What a gorgeous summer day we had for the Jackson Hole Land Trust Open Space Council celebration held at the Mead / Hansen Ranch in Spring Gulch. Brad and Kate Mead were very gracious hosts for the afternoon of appreciation, storytelling, and plein air painting… Thank you Brad and Kate for sharing your beautiful ranch with all of us!!!
The Meads included a special guest, Frank Galey Jr. whose uncle, Frank Galey, owned and ran the Whitegrass Ranch in Grand Teton National Park until the late 1980s. Frank was full of interesting stories, not only of the ranch, but of his work as Dean of the College of Agriculture at the University of Wyoming. One of his special interests is to ‘cross-train’ students in Engineering and Agriculture, so that oil and gas people understand the challenges of wildlife on public and private lands, and that ranchers understand the specific needs and effects of oil and gas on their lands. Working together is always more effective than being potential adversaries.
This afternoon got me thinking of philanthropy, and I am certain that each of us in our community has something to give. We think of philanthropy as giving money, but other things are just as valuable. Think about it… we are all important and can contribute in many ways:
Positive thinking is so important at the birth of an idea, when you believe that the idea is possible to achieve.
Time to help comes in handy for everything from setting up events, to making phone calls, to leading outings to teach something you care about.
Hands to work is critical for groups like Habitat for Humanity, spring and fall county clean-up days, or for taking down barbed wire fencing on wild lands.
Expertise to share can be in marketing, finance, law, project management – so many different things.
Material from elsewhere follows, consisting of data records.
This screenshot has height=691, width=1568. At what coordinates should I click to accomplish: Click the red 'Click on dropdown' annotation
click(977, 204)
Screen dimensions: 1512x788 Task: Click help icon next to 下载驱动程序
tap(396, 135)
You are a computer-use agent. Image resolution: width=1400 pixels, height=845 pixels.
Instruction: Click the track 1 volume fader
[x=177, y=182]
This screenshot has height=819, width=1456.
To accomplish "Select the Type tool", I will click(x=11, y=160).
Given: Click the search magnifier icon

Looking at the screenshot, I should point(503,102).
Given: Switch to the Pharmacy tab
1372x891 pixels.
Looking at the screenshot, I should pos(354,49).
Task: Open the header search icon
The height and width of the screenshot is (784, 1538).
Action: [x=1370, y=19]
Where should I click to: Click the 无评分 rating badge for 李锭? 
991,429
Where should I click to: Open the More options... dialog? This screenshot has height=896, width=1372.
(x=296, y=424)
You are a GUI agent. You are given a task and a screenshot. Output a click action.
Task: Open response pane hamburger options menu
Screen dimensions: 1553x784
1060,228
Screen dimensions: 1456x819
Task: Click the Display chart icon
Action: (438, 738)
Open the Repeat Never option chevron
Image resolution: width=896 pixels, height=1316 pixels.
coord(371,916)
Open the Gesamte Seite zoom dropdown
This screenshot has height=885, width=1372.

Capital to finance is crucial, and many people have stepped up to secure conservation easements on private property in our valley, protecting wildlife habitat and open space.
Art to inspire – and this is how I can contribute to life in our valley. It is such a treat to be one of the View22 artists this summer, to spend time on protected properties like the Mead / Hansen Ranch and to make a painting that captures the spirit of the moment. It was great fun to share the process of ‘looking for the painting’, making a quick line drawing, starting to lay out the idea on canvas, and then to make the painting come to life.
Remember, it is important for each of us to do what we can to build our community and keep it strong!